» **Work request**:
Once the line with "You are a computer-use" is found in the data, output it and each following line exactly, up to and including the line with "Click the Pix4D", and nothing before or after.

(Collected data entries)
####

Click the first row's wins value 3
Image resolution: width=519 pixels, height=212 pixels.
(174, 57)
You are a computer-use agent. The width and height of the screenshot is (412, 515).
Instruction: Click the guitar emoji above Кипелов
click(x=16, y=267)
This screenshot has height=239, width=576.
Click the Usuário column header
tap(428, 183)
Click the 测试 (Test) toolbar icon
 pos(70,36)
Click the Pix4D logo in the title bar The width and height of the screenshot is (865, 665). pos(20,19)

####

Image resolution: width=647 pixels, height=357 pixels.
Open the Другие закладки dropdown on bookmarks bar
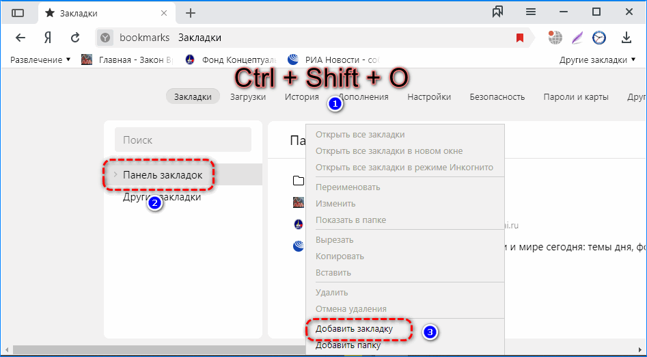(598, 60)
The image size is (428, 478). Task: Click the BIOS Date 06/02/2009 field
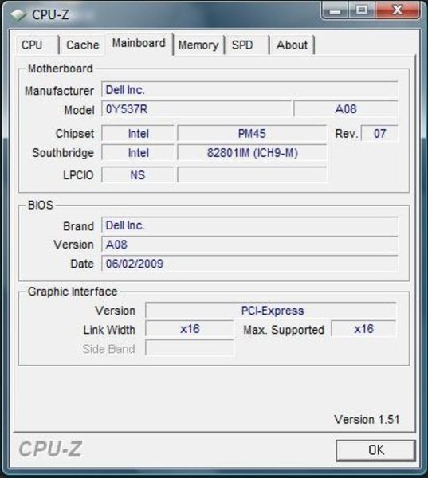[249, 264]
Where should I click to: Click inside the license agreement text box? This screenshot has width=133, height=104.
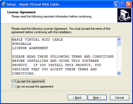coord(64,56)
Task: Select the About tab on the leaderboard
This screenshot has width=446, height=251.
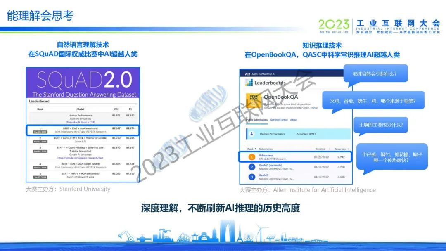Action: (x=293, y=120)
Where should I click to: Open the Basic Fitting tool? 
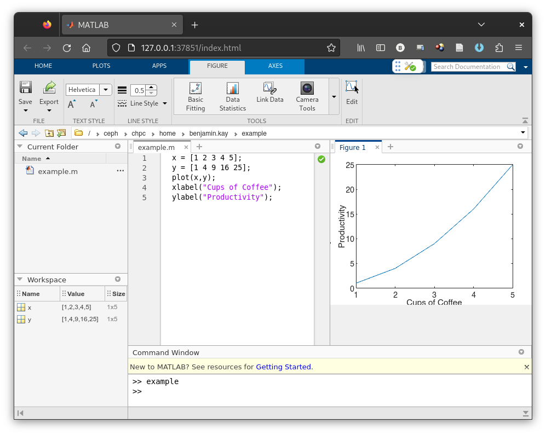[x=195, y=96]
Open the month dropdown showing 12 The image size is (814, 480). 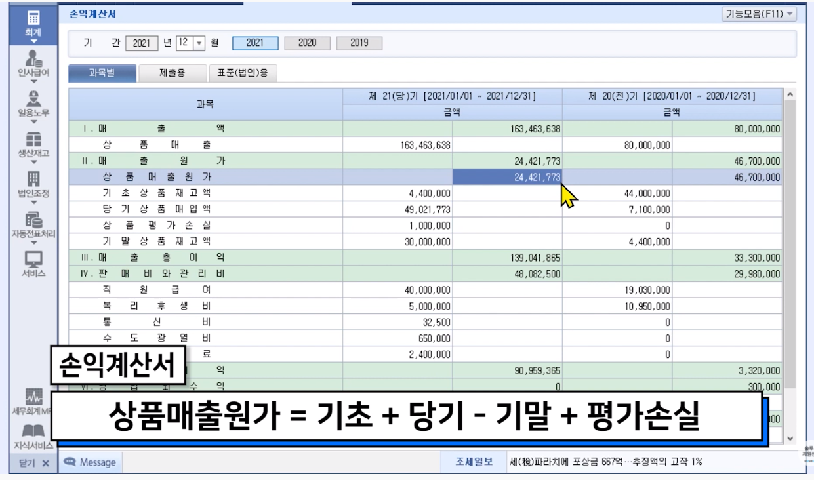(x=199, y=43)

####

» **Answer to the exercise**:
You are a computer-use agent. The width and height of the screenshot is (412, 515).
Instruction: Click the guitar emoji above Кипелов
click(x=16, y=267)
This screenshot has height=239, width=576.
Click the Usuário column header
tap(428, 183)
Click the 测试 (Test) toolbar icon
 pos(70,36)
Click the Pix4D logo in the title bar The width and height of the screenshot is (865, 665). pos(20,19)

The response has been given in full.